In [1]:
# Install the transformers and datasets libraries
!pip install transformers datasets

import torch
from torch.utils.data import DataLoader
from transformers import DistilBertTokenizer, DistilBertForSequenceClassification
from transformers import Trainer, TrainingArguments
from datasets import load_dataset



In [2]:
# Check if a GPU is available and set the device accordingly
device = torch.device('cuda' if torch.cuda.is_available() else 'cpu')
print(device)  # This will print either 'cuda' or 'cpu' based on what's available



cuda


In [3]:
# Load the IMDb dataset
dataset = load_dataset('imdb')

The secret `HF_TOKEN` does not exist in your Colab secrets.
To authenticate with the Hugging Face Hub, create a token in your settings tab (https://huggingface.co/settings/tokens), set it as secret in your Google Colab and restart your session.
You will be able to reuse this secret in all of your notebooks.
Please note that authentication is recommended but still optional to access public models or datasets.


In [4]:
# Load the DistilBERT tokenizer
tokenizer = DistilBertTokenizer.from_pretrained('distilbert-base-uncased')


In [5]:
# Tokenize the dataset
def tokenize_function(examples):
    return tokenizer(examples['text'], padding='max_length', truncation=True)

tokenized_datasets = dataset.map(tokenize_function, batched=True)


In [6]:
# Define the model

# The DistilBertForSequenceClassification class adds a classification layer on top of the pre-trained DistilBERT model.
# The weights for this new layer (pre_classifier.weight, pre_classifier.bias, classifier.bias, classifier.weight)
# are not part of the pre-trained model and hence are initialized randomly.

model = DistilBertForSequenceClassification.from_pretrained('distilbert-base-uncased')

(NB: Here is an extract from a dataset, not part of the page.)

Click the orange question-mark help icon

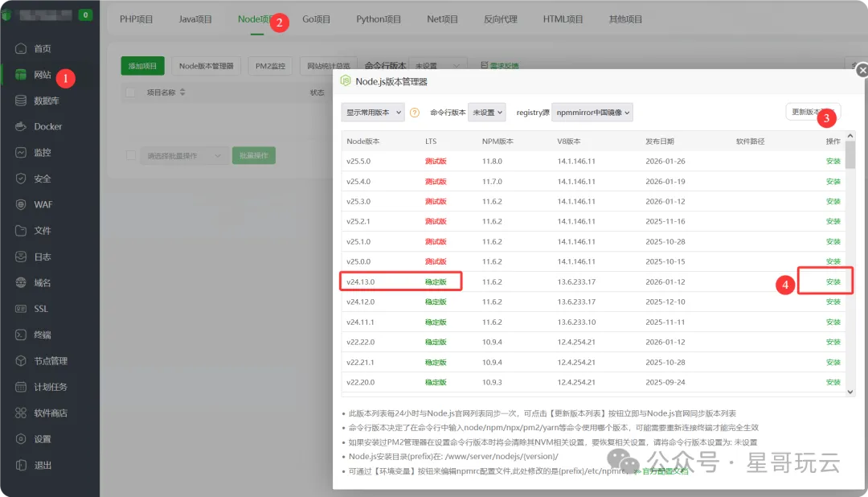pyautogui.click(x=415, y=113)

Some weights of DistilBertForSequenceClassification were not initialized from the model checkpoint at distilbert-base-uncased and are newly initialized: ['classifier.weight', 'pre_classifier.weight', 'pre_classifier.bias', 'classifier.bias']
You should probably TRAIN this model on a down-stream task to be able to use it for predictions and inference.


In [7]:
# !pip install transformers[torch]

In [8]:
# !pip install accelerate -U

In [9]:
# Define the training arguments
training_args = TrainingArguments(
    output_dir='./results',          # output directory
    num_train_epochs=3,              # total number of training epochs
    per_device_train_batch_size=16,  # batch size per device during training
    per_device_eval_batch_size=64,   # batch size for evaluation
    warmup_steps=500,                # number of warmup steps for learning rate scheduler
    weight_decay=0.01,               # strength of weight decay
    logging_dir='./logs',            # directory for storing logs
    logging_steps=10,
)

# Initialize the Trainer
trainer = Trainer(
    model=model,
    args=training_args,
    train_dataset=tokenized_datasets['train'],
    eval_dataset=tokenized_datasets['test'],
)

In [10]:
# Train the model
trainer.train()

Step,Training Loss
10,0.6914
20,0.6876
30,0.6779
40,0.6874
50,0.6783
60,0.6707
70,0.6491
80,0.6156
90,0.563
100,0.4745


TrainOutput(global_step=4689, training_loss=0.17048716166299605, metrics={'train_runtime': 3666.97, 'train_samples_per_second': 20.453, 'train_steps_per_second': 1.279, 'total_flos': 9935054899200000.0, 'train_loss': 0.17048716166299605, 'epoch': 3.0})

In [11]:
# Save the fine-tuned model and tokenizer locally
model.save_pretrained('./fine_tuned_model')
tokenizer.save_pretrained('./fine_tuned_tokenizer')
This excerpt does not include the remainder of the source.